§ Text under study
..........

Tuesday, September 4, 2012

Head Games

While sports fans celebrate the start of the NFL, College and High School Football seasons, they should probably know they are watching a sport on its way to a slow and painful death.  ESPN and Sports Illustrated both floated this warning right after last year's Super Bowl--saying the sport was in danger due to lawsuits filed by former players seeking billions in settlements over concussions suffered during their careers--but not diagnosed properly.  While that is certainly an economic threat to the sport at the highest level, the greatest danger comes from the sport's base feeder program--high school football--being banned across the country.

Last week, The Chicago Tribune published an op-ed piece from a "sports policy director" for the "League of Fans" laying out the argument that will be used to bring down football--"it's a threat to public health and safety". 

http://www.chicagotribune.com/ct-perspec-0829-football-20120829,0,7016716.story?track=ctiphoneapp

These self-appointed "health and safety advocates" are already armed with statistics showing the "shocking" number of high school players who suffer concussions every year.  And if the numbers don't add up enough to prove their point--they will conduct their own self-funded studies that will give them what they want.  The internet has plenty of videos of kids from Pee Wee to Pop Warner to all levels of high school getting "blown up" on hard tackles--while the fans whoop it up from the sidelines. 

Now before you laugh at the idea of high school football being banned, consider the success rate of such "public health advocates".  Why do you have to wear a seat belt, even it you are only driving to the gas station around the corner?  Why do motorcyclists in most states have to wear helmets?  Why can't you smoke in public anymore?  Why can't a 20-year old soldier entrusted with the maintenance of billion-dollar military equipment buy a beer after he or she steps off base?  And why can't New Yorkers buy a Big Gulp soda?

And these worryworts will find sympthetic ears in their quest to ban high school football.  It certainly won't be from fathers who take great pride in watching their sons follow in their cleat-steps.  And it certainly won't come from coaches or athletic directors.  But, it will come from "progressive" school boards around the country (especially those dominated by academics and bleeding hearts like the one here in Oshkosh)--who detest the influence that sports have on high schools and communities.  They will nod their heads in agreement at statements like "even one child suffering  permanent brain injury is one too many".  And never having played the game, they will demand that coaches and AD's offer them some guarantee that no player is ever going to get hurt if the sport is allowed to continue--or if perhaps there is some way to make sure players "don't hit each other so hard".

It won't be tomorrow or even this decade--but football (at least in the form that we enjoy it so much in this country) will be dead.  If you're in a Fantasy Football keeper league--you may want to start scouting guys that will go a good job of making sure the defense can't grab their flags.

..........

§ Provided data
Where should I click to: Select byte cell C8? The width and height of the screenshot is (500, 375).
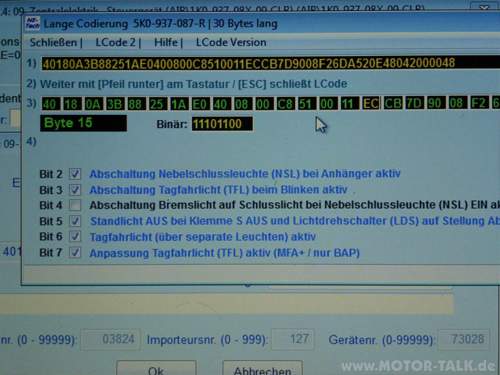(285, 104)
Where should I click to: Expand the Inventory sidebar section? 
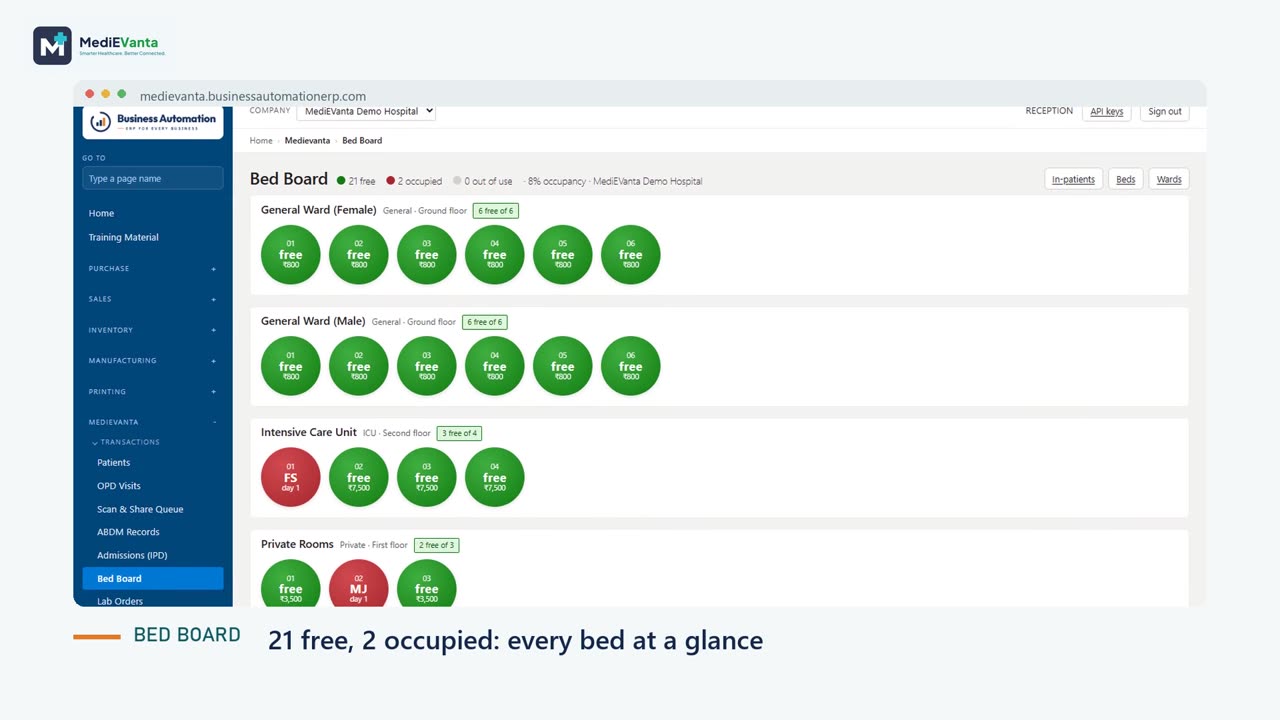152,330
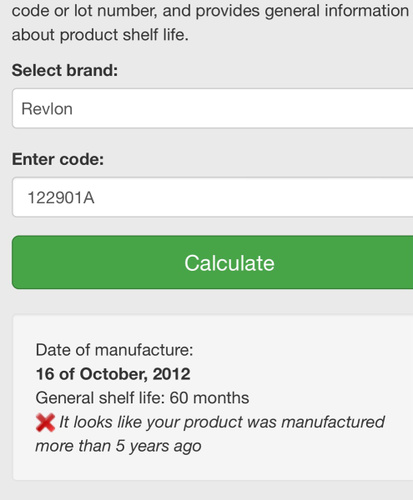The width and height of the screenshot is (413, 500).
Task: Click the "60 months" shelf life value
Action: (209, 398)
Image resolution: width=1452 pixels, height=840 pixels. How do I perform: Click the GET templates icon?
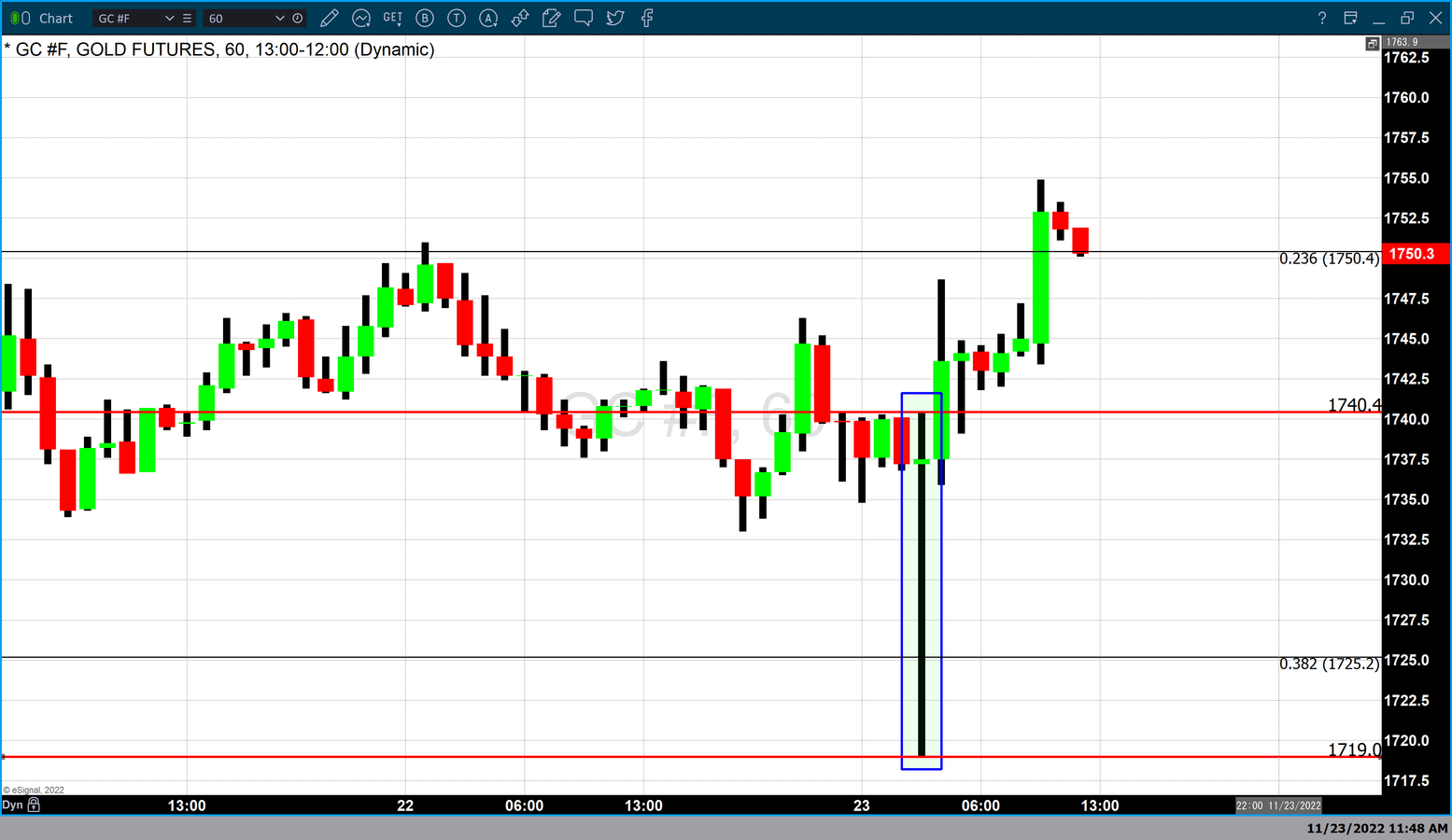pos(393,18)
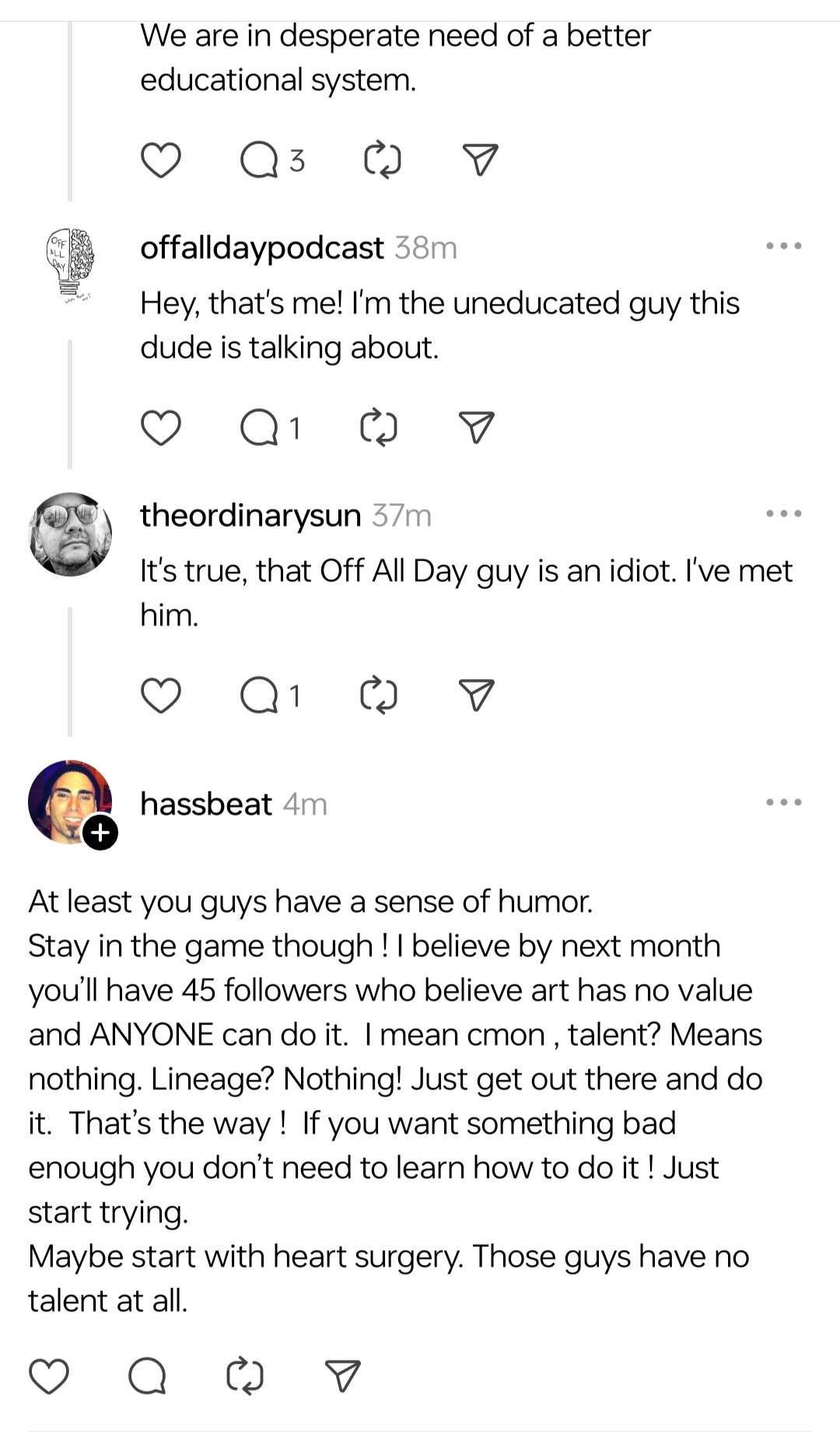Like hassbeat's post with the heart
The width and height of the screenshot is (840, 1435).
coord(49,1376)
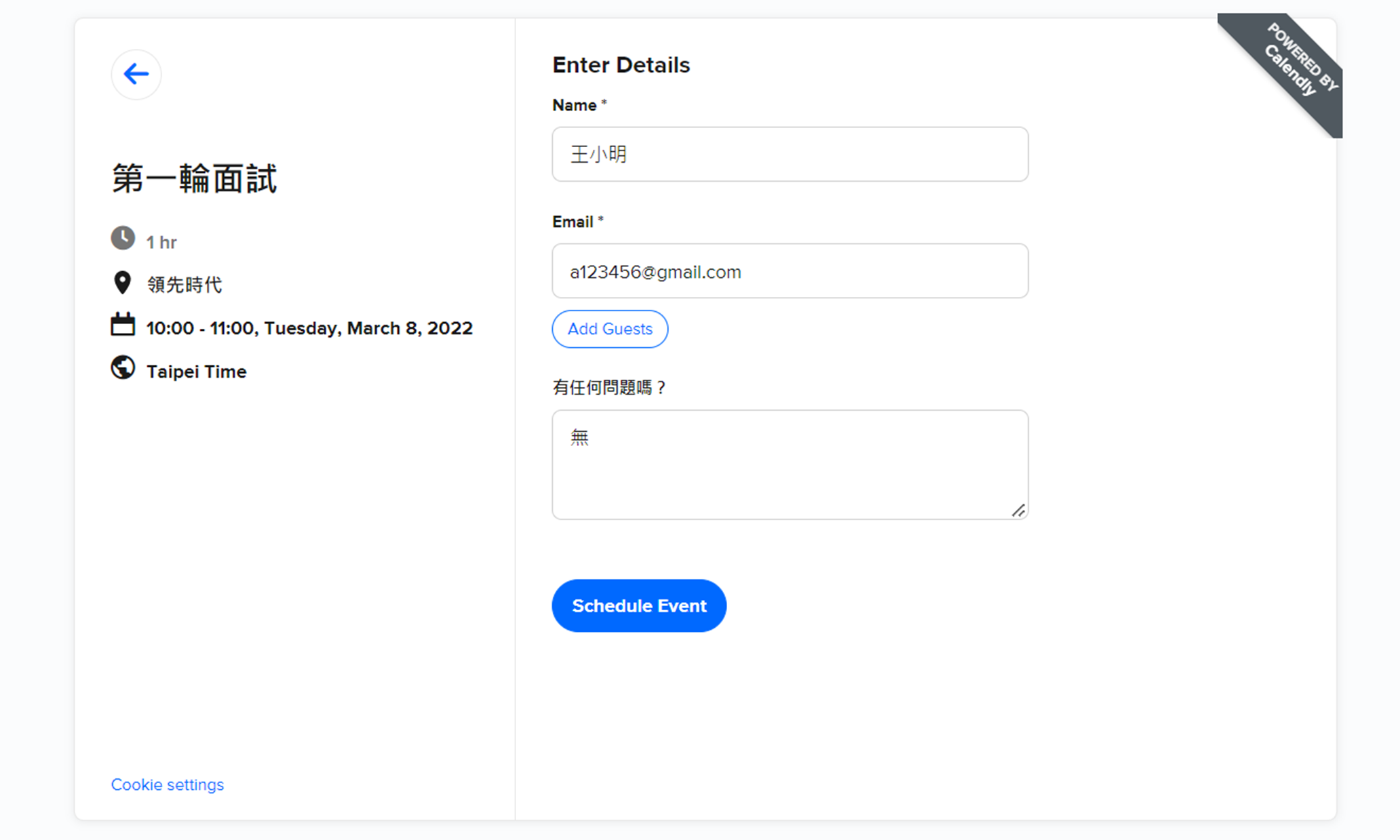Click the clock duration icon
The height and width of the screenshot is (840, 1400).
pos(123,239)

..........

§ Task
Duplicate everything in the football post from "Last week, The" down to "from the sidelines.". This listing comes from a different source than the football post.

§ Exercise answer
Last week, The Chicago Tribune published an op-ed piece from a "sports policy director" for the "League of Fans" laying out the argument that will be used to bring down football--"it's a threat to public health and safety". 

http://www.chicagotribune.com/ct-perspec-0829-football-20120829,0,7016716.story?track=ctiphoneapp

These self-appointed "health and safety advocates" are already armed with statistics showing the "shocking" number of high school players who suffer concussions every year.  And if the numbers don't add up enough to prove their point--they will conduct their own self-funded studies that will give them what they want.  The internet has plenty of videos of kids from Pee Wee to Pop Warner to all levels of high school getting "blown up" on hard tackles--while the fans whoop it up from the sidelines.